+++ Potongan Dokumen

Birokrasi Masa Orde Baru
Birokrasi pada masa Orde Baru
menciptakan strategi politik korporatisme Negara yang bertujuan untuk mendukung
penembusan ke dalam
masyarakat, sekaligus dalam rangka mengontrol publik secara penuh.Pemerintahan
Orde Baru lebih menggunakan birokrasi untuk
mengurus kehidupan publik, dalam arti fungsi regulatif daripada fungsi
pelayanan publiknya. Birokrasi sebagai kepanjangan tangan dari pelaksanaan
regulasi pemerintah. Menjadikan birokrasi sangat tidak terbatas kuasanya dan
sulit dikontrol masyarakat. Masih kuatnya
kultur birokrasi yang menempatkan pejabat birokrasi sebagai penguasa dan
masyarakat sebagai pengguna jasa sebagai pihak yang dikuasai, bukannya sebagai
pengguna jasa yang seharusnya dilayani dengan baik, telah menyebabkan perilaku
pejabat birokrasi menjadi bersikap acuh dan arogan terhadap masyarakat.
Dalam kondisi pelayanan yang sarat
dengan nuansa kultur kekuasaan, publik menjadi pihak yang paling dirugikan.

++++++
+++ Bahan

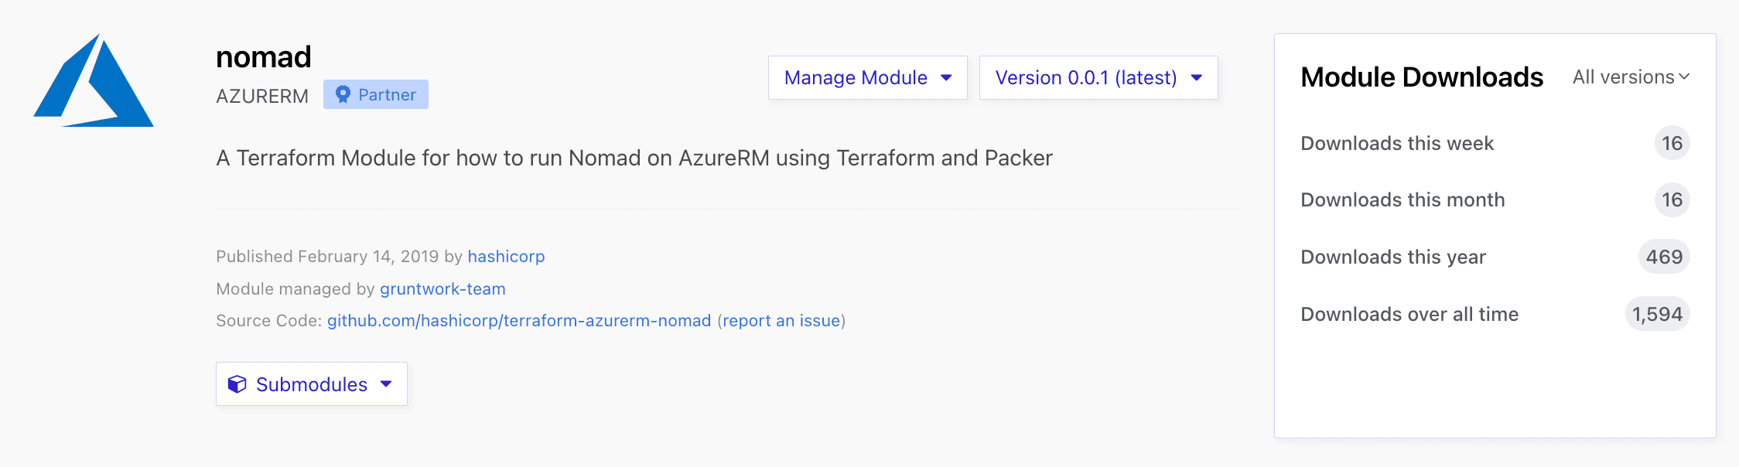Open the GitHub terraform-azurerm-nomad source link
This screenshot has height=467, width=1739.
(519, 321)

++++++

• **Soal Singkat**
Menurut potongan dokumen tentang birokrasi Orde Baru, fungsi apa yang lebih diutamakan pemerintahan Orde Baru daripada fungsi pelayanan publik dalam menggunakan birokrasi untuk mengurus kehidupan publik?

• **Latihan Selesai**
Fungsi regulatif.